Citing the highly transmissible Delta variant of Covid-19, East Hampton Town Supervisor Peter Van Scoyoc announced Thursday that the town board will return to virtual meetings as of Tuesday.
The move comes on the heels of Gov. Kathy Hochul's signing of legislation extending virtual access to public meetings under New York State's Open Meetings Law. It was just two months ago that the board resumed in-person meetings as the Covid-19 pandemic appeared to be subsiding. Vaccination rates on the South Fork were high and infection rates were low -- on July 1, the county reported just 33 new cases, and the seven-day average of people testing positive down to .4 percent. Since then, however, rates of Covid-19 infection have surged anew in Suffolk County, across New York State, and around the country. There were 521 new cases reported in the county on Sept. 1 and the seven-day average of positive tests had risen to 4.6 percent, a rate not seen since April.
“We won’t be meeting together, we’ll be separate,” Mr. Van Scoyoc said on Thursday. “Just as we did through much of Covid, we’re going back in that direction because of the threat of the Delta variant, which is significant within the community at this time. It’s spreading rapidly, and people need to really take this seriously.”
“It’s being understood now that vaccinations give you significant protection against serious disease and death,” the supervisor said. “In fact, I think over 99 percent of the people who are dying now from Covid are unvaccinated. But people who are vaccinated with underlying conditions are at risk of serious illness. The efficacy of the vaccines seems to be waning over time, and therefore booster shots are being recommended eight months after the last dose of your vaccine.”

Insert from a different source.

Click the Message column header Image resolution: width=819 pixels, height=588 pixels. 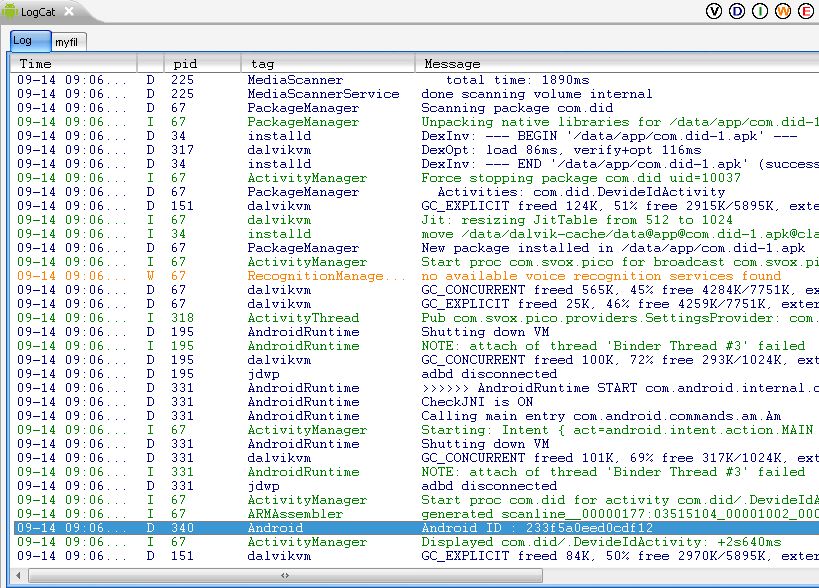(x=617, y=64)
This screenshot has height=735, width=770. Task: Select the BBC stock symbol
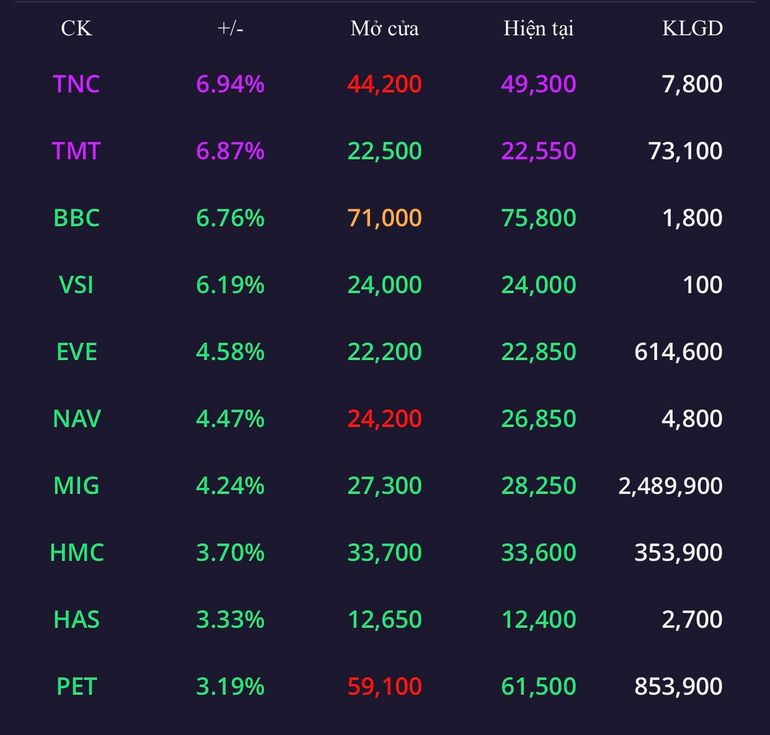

While the Town Hall meeting room was filled to capacity during some of the board’s meetings in July and August, just one of 10 residents addressing the board on Thursday did so in person.
In March 2020, as the coronavirus rapidly swept across the globe, former Gov. Andrew M. Cuomo declared a state of emergency and signed an executive order suspending the portion of state law requiring meetings to take place in person, and authorized public meetings to be held virtually. The state of emergency, along with most Covid-19 restrictions, was lifted in June and the provision suspending the law requiring meetings to take place in person was removed at that time.
As during the state of emergency, the public will be able to view meetings live on LTV’s channel 22, at ltveh.org, or at LTV’s YouTube channel. The public can address the board during virtual meetings by calling 351-888-6331.
"Let's be clear -- the Covid-19 pandemic is not over, and I've heard from government officials across the state who are concerned about the inability of their constituents to access public meetings virtually," the governor said in a statement issued on Thursday. "This common sense legislation extends a privilege that not only helps New Yorkers participate safely in the political process, but also increases New Yorkers' access to their government by allowing for more options to view public meetings.”
State and local governments must still provide notice to constituents that a meeting is taking place, and they are required to inform constituents how to access the public meeting virtually.